The Sidney Herald
- Type: Weekly newspaper
- Owner: Forum Communications Company
- Founder(s): F.J. Matoushek Louis N. Barton
- Editor: James C. Falcon
- Founded: 1908
- Language: English
- Headquarters: Sidney, Montana
- Country: United States
- Circulation: 3,247
- Website: sidneyherald.com

= The Sidney Herald =

Newspaper published in Montana, US

The Sidney Herald is an American newspaper and website based in Sidney, Montana. It has been touted as the "official newspaper of Richland County, Montana".

== History ==
The Sidney Herald was first published in March 1908. It was founded by F.J. Matoushek and Louis N. Barton. Matoushek left after a month. In September 1909, William H. Ketcham, of Milford, Nebraska, assumed control of the Herald from Barton.

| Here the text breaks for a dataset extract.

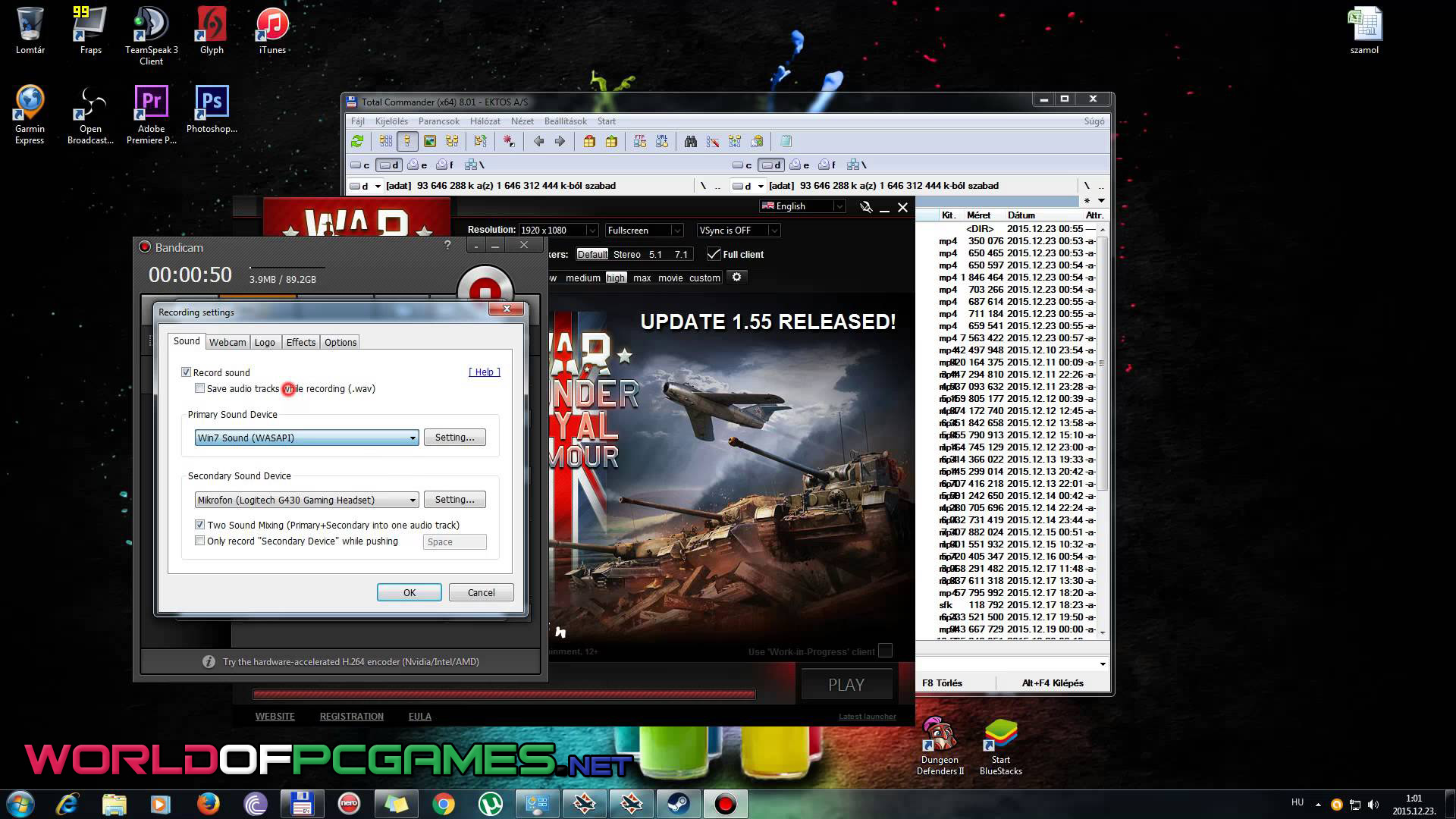The image size is (1456, 819).
Task: Select Effects tab in Recording settings
Action: (x=300, y=342)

In 1912, W.H. Ketcham sold the paper to his son Harry G. Ketcham, who operated the paper for 18 years in total until February 1924 when he sold it to C.R. Hurley, owner of The Fairview News. That May, Hurley acquired The Richland County Chief in a partnership deal and absorbed it into the Herald.

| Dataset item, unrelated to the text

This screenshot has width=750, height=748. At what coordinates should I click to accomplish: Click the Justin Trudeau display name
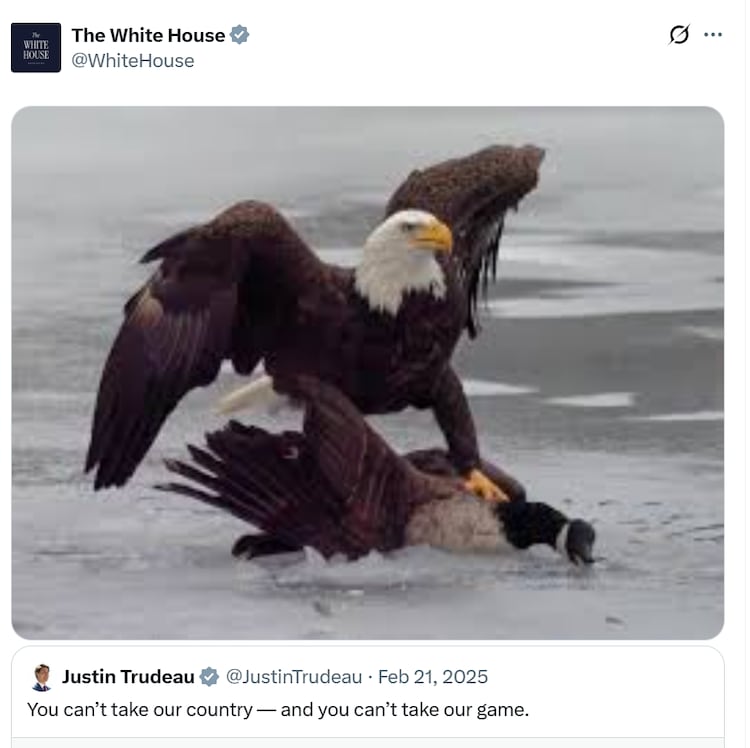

Hurley soon acquired full ownership again and operated the paper for 34 years. He sold it in 1958 to Jay Lalonde and E.E. Krebsbach, along with sons Keith Krebsbach and Clair Krebsbach. The paper then moved its print day from Thursdays to Wednesdays.

In 1962, Walter M. Wick purchased a half interest in the Herald from Jay and Eugene Lalonde. The other owners at the time were E.E. Krebsbach, Clair Krebsbach and Keith Krebsbach. Wick Communications bought the Richland County Leader from Russ Wells in 1988 and merged it with the Sidney Herald to form the Sidney Herald-Leader.

At some point the paper's name was changed back to the Sidney Herald. In April 2024, the newspaper announced it cease publishing on Wednesdays and moving forward will only publish one day a week on Saturdays. In January 2026, Wick sold the Herald to Forum Communications Company.